Tempo Eccentric Training
- Alters time parameters of exercise phases.
- Involves increasing the duration of the descending phase to overload the ECC muscle action.
- Conflicting evidence on acute and chronic hypertrophy, strength, and power output.
- Extending ECC duration requires lowering the absolute load.
- May limit ECC force production and total volume.
- Higher ratings of perceived exertion and lactate accumulation.
Flywheel Inertial Training (FIT)
- Uses inertial resistance from flywheel unwinding during CON action and rewinding during ECC action.
- Resistance depends on mass, radius, and angular acceleration of the flywheel.
- Improves muscle mass, maximal voluntary contraction, strength, ECC force production, power output, jump ability, running velocity, and EMG activity.
- Versatile and portable.
- Intensity is altered by the CON velocity generated.
Accentuated Eccentric Loading (AEL)
- ECC load exceeds CON load using movements requiring coupled ECC and CON actions.
- Weight releasers are used to provide greater loading during ECC phase.
- Aims to apply additional stress to muscle and connective tissue while maintaining the CON stimulus.
- May transfer well to sport tasks and performance.
Plyometric Training (PT)
- Rapid ballistic movements incorporating the stretch-shortening cycle (SSC).
- Uses ECC muscle action to enhance subsequent CON muscle action.

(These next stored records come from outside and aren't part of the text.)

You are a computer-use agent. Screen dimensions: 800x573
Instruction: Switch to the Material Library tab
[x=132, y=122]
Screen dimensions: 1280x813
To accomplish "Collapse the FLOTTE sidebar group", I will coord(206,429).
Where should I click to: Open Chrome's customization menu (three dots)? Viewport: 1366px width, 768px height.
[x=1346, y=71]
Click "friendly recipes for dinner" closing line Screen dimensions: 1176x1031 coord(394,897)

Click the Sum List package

- Increases force, power output, and RFD.
- Overload stimulus is based on the velocity of the ECC phase or rate of loading.
- Variations include miometric, ISO–miometric, plyometric–miometric, and “shock” methods.
Recommendations for Future Research
- Examine the duration of residual effects of ECC training and optimal prescription frequency.
- Identify the optimal length of the ECC phase in tempo training.
- Examine the influence of motor learning and work capacity in FIT.
- Determine optimal ECC phase length and set configurations in AEL protocols.